Effect of Dilution Rate on Structure of a Mesophilic Acetate-Degrading Methanogenic Community during Continuous Cultivation

Abstract

The community structures of two mesophilic acetate-degrading methanogenic consortia enriched at dilution rates of 0.025 and 0.6 d −1 were analyzed by fluorescence in situ hybridization (FISH) and phylogenetic analyses based on 16S rDNA clonal sequences and quantitative real-time polymerase chain reaction (PCR). FISH experiments with archaeal and bacterial domain-specific probes showed that archaeal cells were predominant and only a small number of bacterial cells were detected at both dilution rates. In the domain Archaea , the number of cells closely related to Methanosarcina barkeri was shown to be greater at the high dilution rate using FISH with species-specific probes. Taxonomic analyses based on rDNA clonal sequences obtained at the low and high dilution rates showed that 43% of 100 clones and 72% of 92 clones, respectively, were affiliated with the domain Archaea and the remainders at each dilution rate were affiliated with the domain Bacteria . Within the domain Archaea , all rDNA clones at both dilution rates were affiliated with the genera Methanosaeta or Methanosarcina of the aceticlastic methanogens.

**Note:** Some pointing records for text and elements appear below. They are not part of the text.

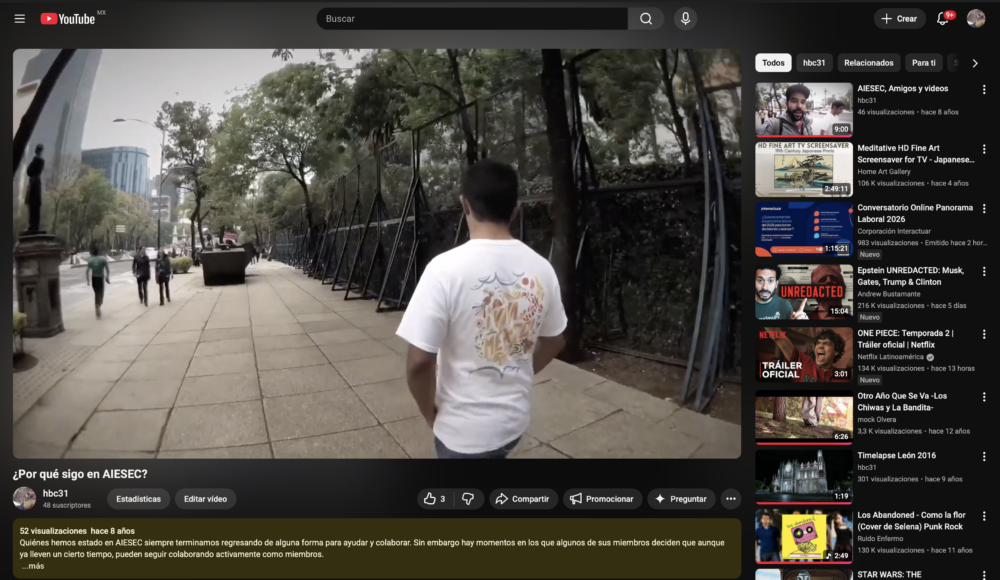Click inside the 'Buscar' search field

pyautogui.click(x=470, y=19)
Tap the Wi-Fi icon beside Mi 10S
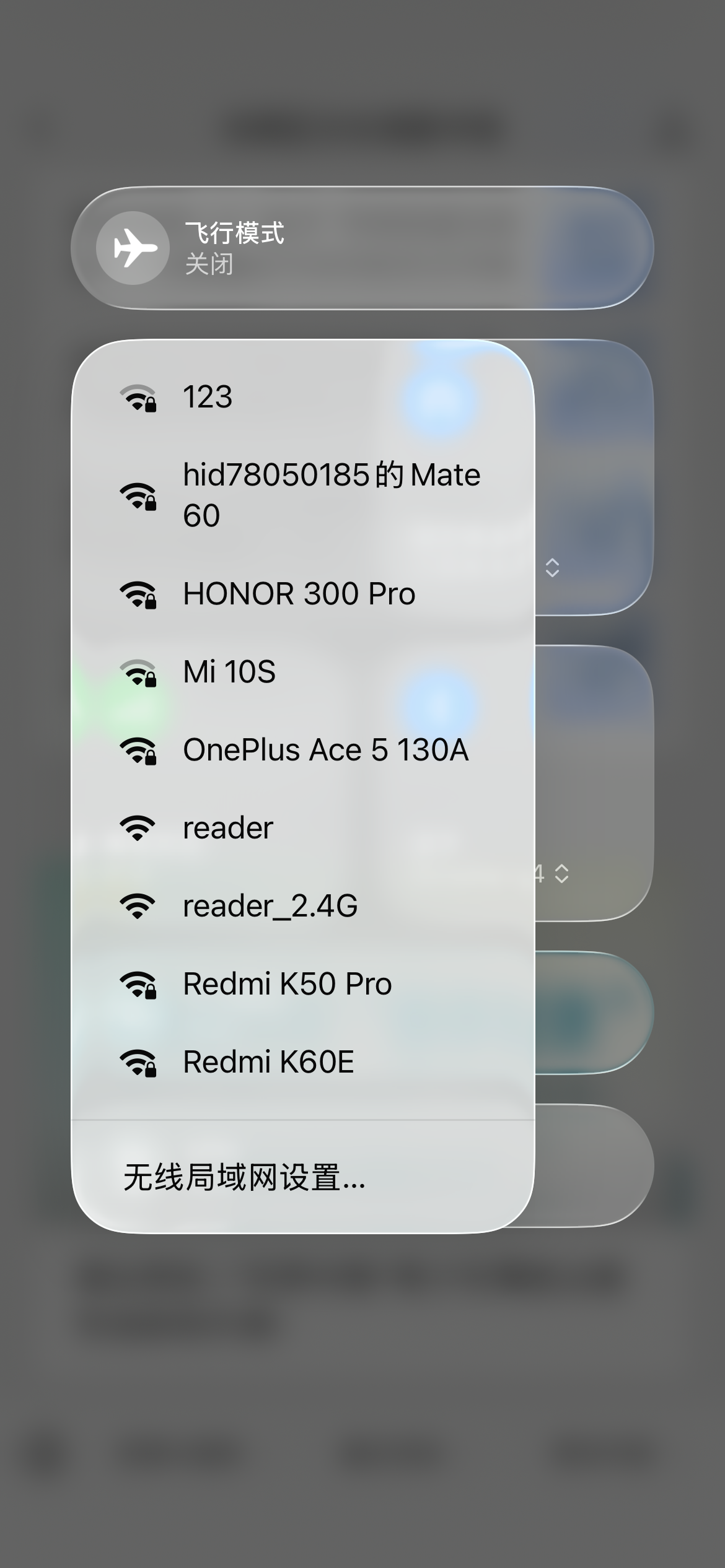This screenshot has height=1568, width=725. (138, 673)
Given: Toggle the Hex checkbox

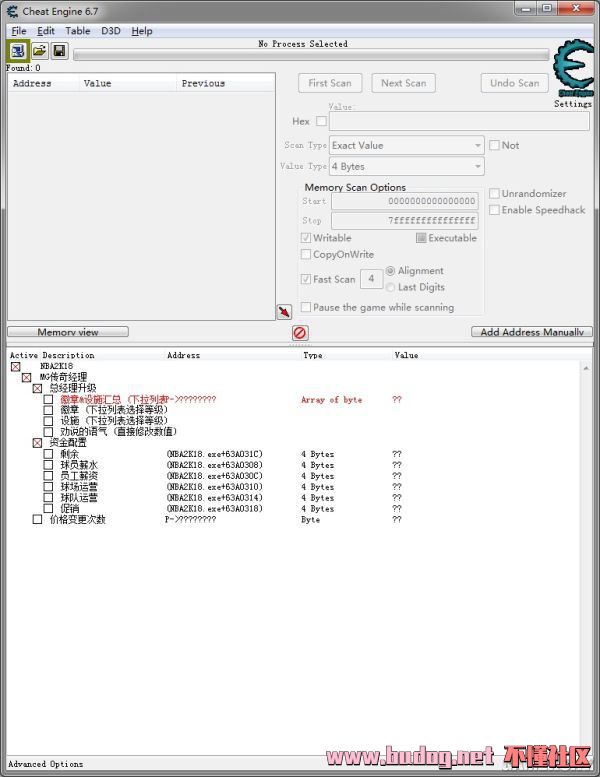Looking at the screenshot, I should tap(321, 121).
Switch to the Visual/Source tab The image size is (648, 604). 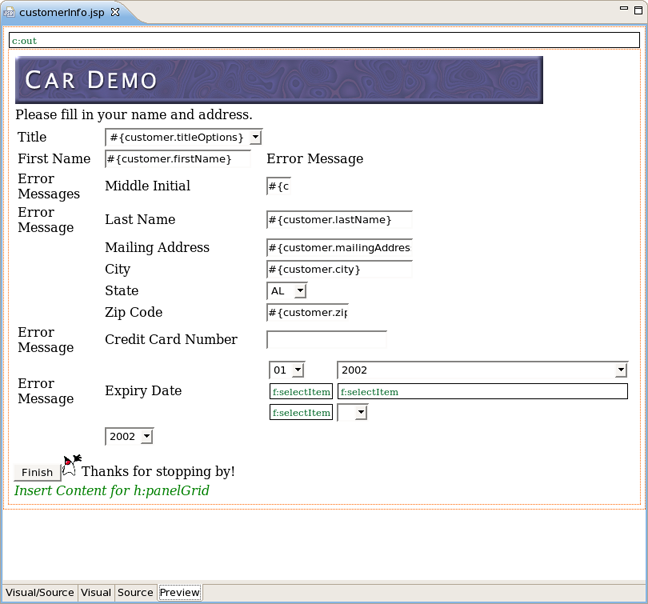pyautogui.click(x=40, y=592)

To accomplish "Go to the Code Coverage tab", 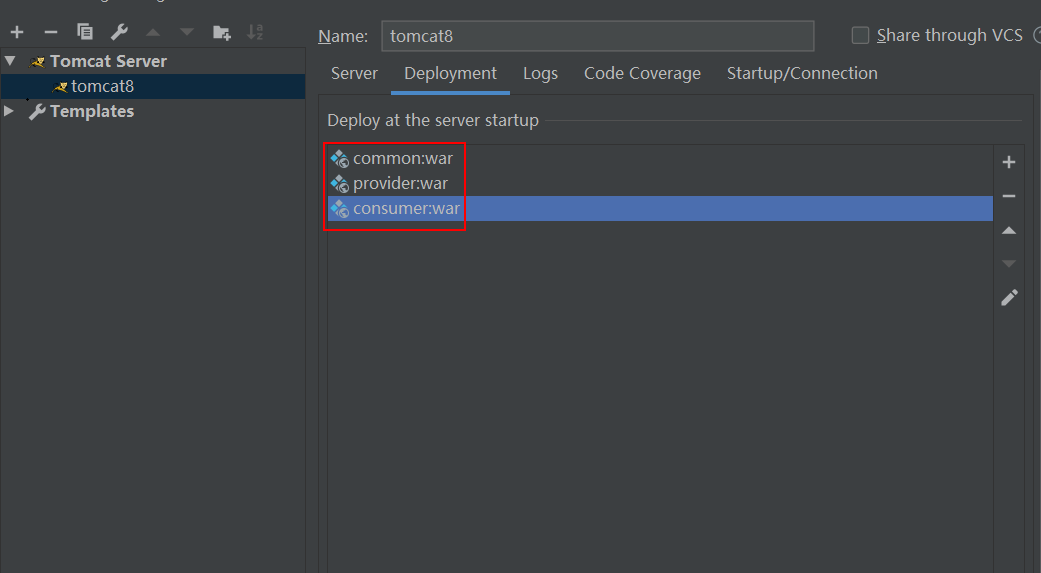I will click(642, 73).
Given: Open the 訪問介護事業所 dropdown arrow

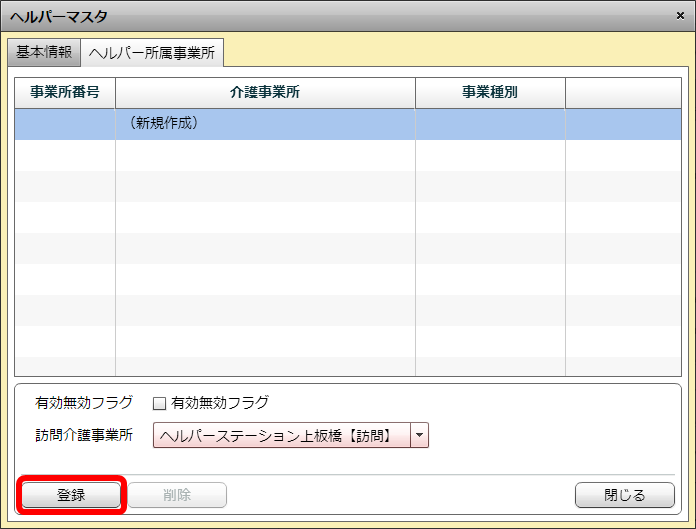Looking at the screenshot, I should pos(419,434).
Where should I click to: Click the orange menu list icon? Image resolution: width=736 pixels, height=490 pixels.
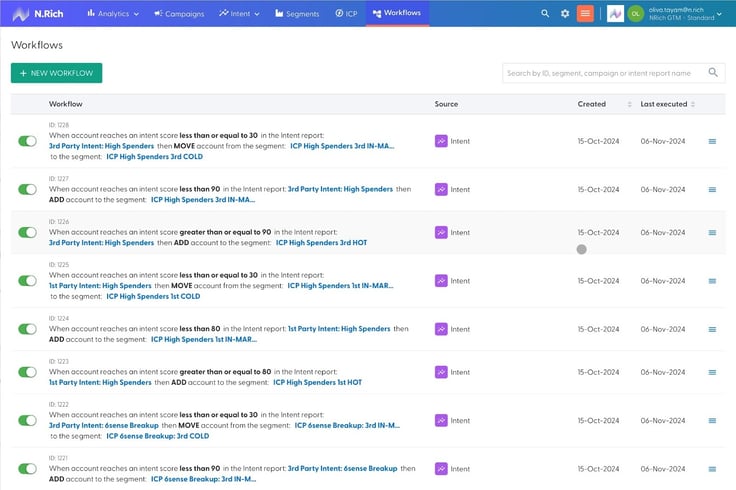(585, 14)
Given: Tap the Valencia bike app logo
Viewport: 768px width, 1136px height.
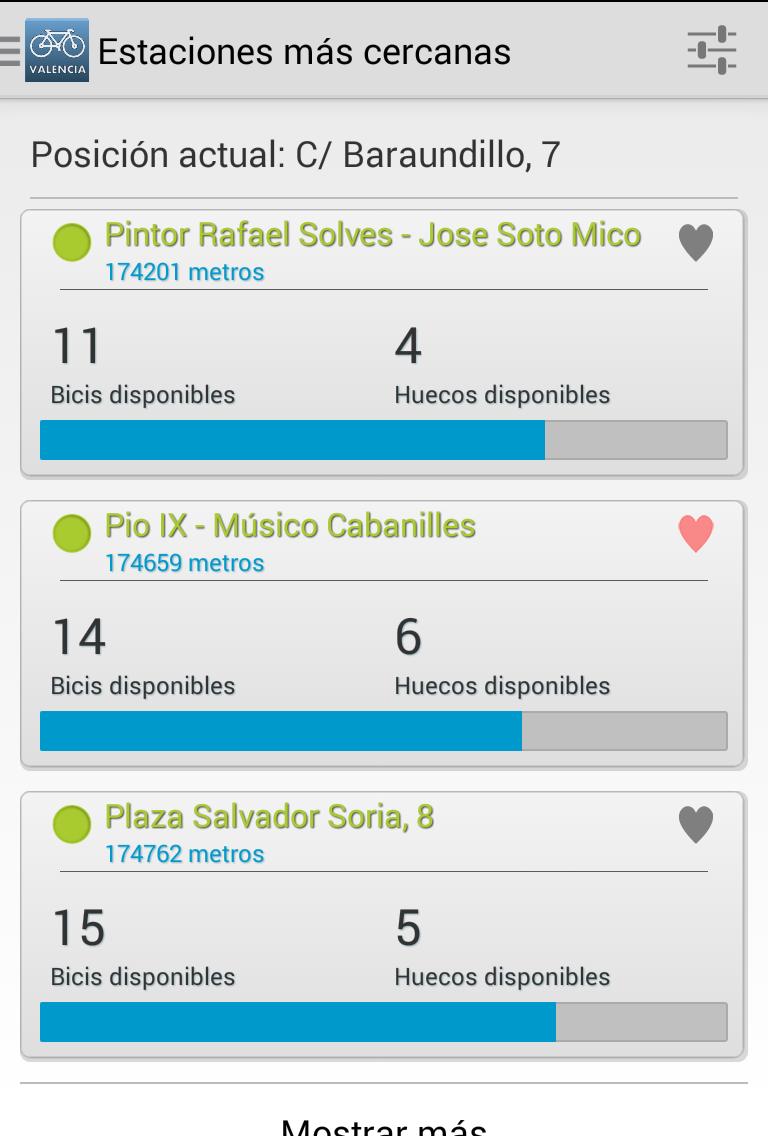Looking at the screenshot, I should click(57, 50).
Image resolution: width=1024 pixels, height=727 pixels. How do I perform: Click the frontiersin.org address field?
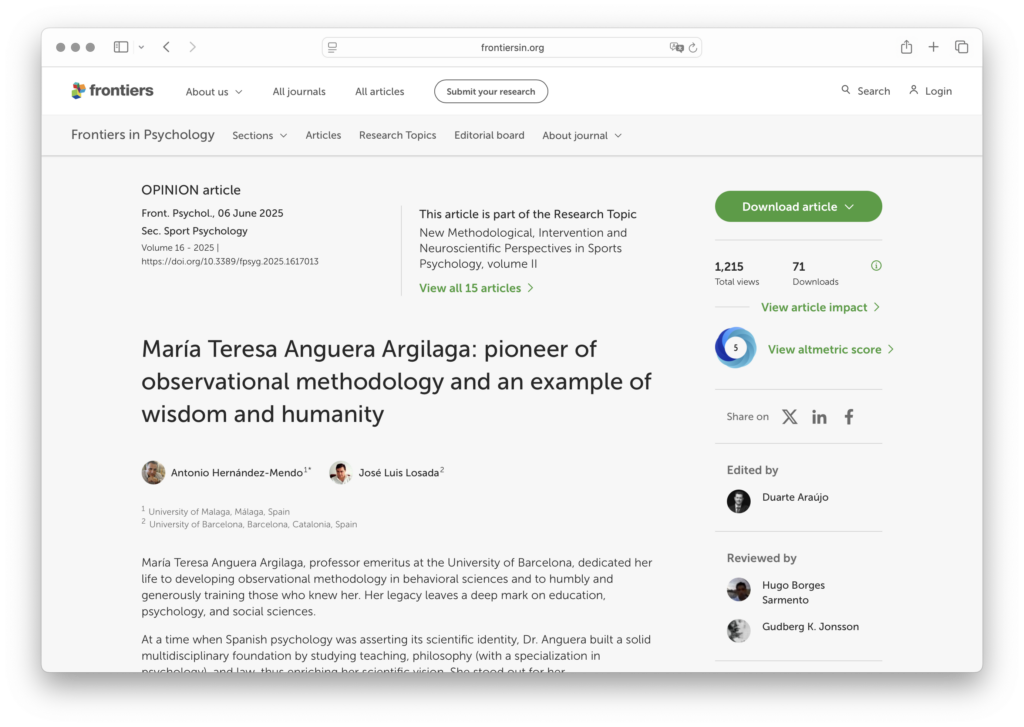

Within the domain Bacteria , the rDNA clones obtained at the low dilution rate were affiliated with four phyla, Firmicutes (36%), Bacteroidetes (9%), Chloroflexi (6%) and candidate division OP12 (5%). The rDNA clones obtained at the high dilution rate were affiliated with four phyla, Firmicutes (16%), Bacteroidetes (8%), Proteobacteria (1%) and candidate division OP12 (3%). Real-time quantitative PCR experiments showed that the number of rDNA sequences affiliated with the genus Methanosarcina was greater at the high dilution rate. In addition, a significant number of rDNA sequences affiliated with the genus Methanoculleus were detected only at the low dilution rate. Detection of a hydrogenotrophic methanogen at the low dilution rate suggests that the syntrophic acetate oxidation by hydrogenotrophic methanogens and acetate-oxidizing bacteria could occur at the low dilution rate.